After years of  monitoring my energy levels there seems to be a cycle.  Like a tide in the ocean, the ebb and flow governed by the moon, life’s energy is governed by some unseen force.  There is a regularity to the change of energy cycles.  There is a perpetual ebb and flow of life’s energy.

Have you felt the same ebb and flow?   I believe each of us have this cycle.  The challenge is to take advantage of these changes.
Originally written:  October 29, 1994

Trouble Listening to You

Trouble listening to you.

I have trouble listening to others.  I have these thoughts that intrude and shut off my hearing.  I become self-absorbed in these thoughts.  These bandits steal my attention and my concentration.  They rob me of self-respect and the respect of others. 

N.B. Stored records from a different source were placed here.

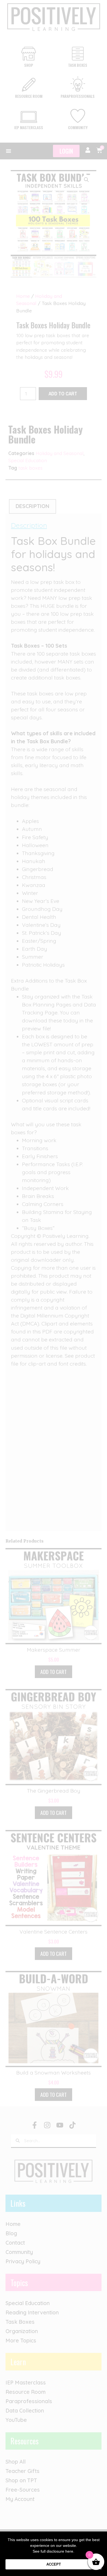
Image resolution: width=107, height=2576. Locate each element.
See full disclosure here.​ (53, 2551)
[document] (53, 1288)
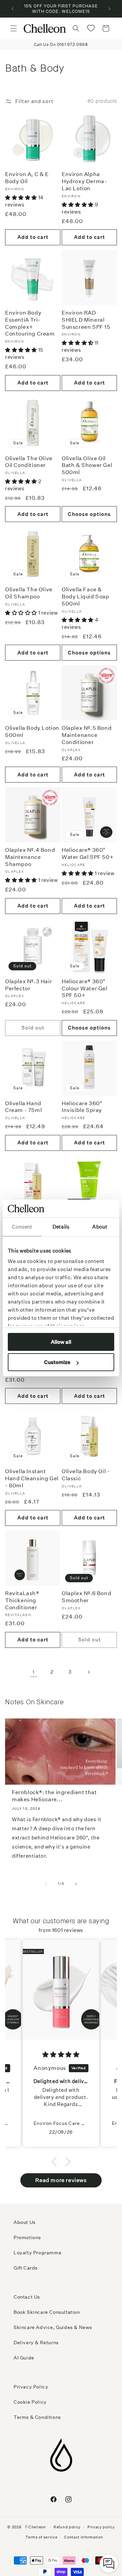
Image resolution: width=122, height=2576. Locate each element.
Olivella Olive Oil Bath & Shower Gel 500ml (87, 465)
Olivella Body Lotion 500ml (32, 731)
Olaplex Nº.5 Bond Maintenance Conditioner (86, 735)
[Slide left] (46, 1884)
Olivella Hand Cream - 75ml (23, 1107)
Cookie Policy (30, 2402)
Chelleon (37, 2526)
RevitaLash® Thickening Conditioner (22, 1600)
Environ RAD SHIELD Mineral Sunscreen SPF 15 (86, 319)
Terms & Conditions (37, 2417)
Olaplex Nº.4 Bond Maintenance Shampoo (30, 857)
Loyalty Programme (37, 2253)
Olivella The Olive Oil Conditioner (29, 462)
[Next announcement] (109, 8)
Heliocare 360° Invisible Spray (82, 1107)
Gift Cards (26, 2268)
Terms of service (41, 2537)
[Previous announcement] (12, 8)
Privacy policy (101, 2527)
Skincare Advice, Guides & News (53, 2327)
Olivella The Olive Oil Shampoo (29, 593)
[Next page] (88, 1672)
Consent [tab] (22, 1226)
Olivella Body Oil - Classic (85, 1475)
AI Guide (24, 2358)
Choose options (89, 514)
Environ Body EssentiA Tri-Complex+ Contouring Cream (30, 323)
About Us (25, 2222)
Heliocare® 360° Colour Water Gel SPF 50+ (84, 988)
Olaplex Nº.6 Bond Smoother (86, 1597)
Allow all (61, 1342)
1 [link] (34, 1672)
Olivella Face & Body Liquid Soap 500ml (85, 596)
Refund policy (67, 2527)
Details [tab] (61, 1226)
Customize (57, 1362)
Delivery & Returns (36, 2342)
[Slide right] (75, 1884)
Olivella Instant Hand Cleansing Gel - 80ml (32, 1478)
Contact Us (27, 2297)
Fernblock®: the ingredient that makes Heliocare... (54, 1796)
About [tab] (99, 1226)
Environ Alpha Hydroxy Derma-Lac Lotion (84, 181)
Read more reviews (60, 2180)
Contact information (83, 2537)
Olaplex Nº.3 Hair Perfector (28, 985)
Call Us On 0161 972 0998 (61, 44)
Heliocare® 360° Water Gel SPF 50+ (88, 853)
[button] (13, 28)
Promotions (27, 2237)
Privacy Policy (31, 2387)
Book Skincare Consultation (47, 2312)
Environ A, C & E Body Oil (27, 177)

No matter how hard I try to look into my friends eyes and block out all the  distractions,  the bandit jumps out from behind some of the words I hear to create a thought, a contemplation, a derivative of what I am hearing.   My ears shut off and I ruminate on the distraction.   Then, suddenly I see the eyes before me change in a subtle way and  recognize I was ambushed.

I feel  horribly embarrassed.  I struggle to catch up with the conversation to become knowledgeable enough to intelligently respond.    I have become very adept at giving a nod, a grunt, or “Hmm-mmm” indicating I have heard.  However, deep within the recess of my mind  I know I just got caught again.  I try to hide my embarrassment and confusion from getting to my eyes for all to see.   Yet, I know I was ambushed.

I mask my feelings in a studied concentration.  Oh, what an actor I have become.  Self-discipline, yes but more.   I need a marshall or sheriff to arrest those words that form in my mind before I get distracted.  I need to find a method to avoid being robbed of my attention. 

I have trouble listening.  I know others have similar problems.  I forgive my self and begin again avoid the bandit.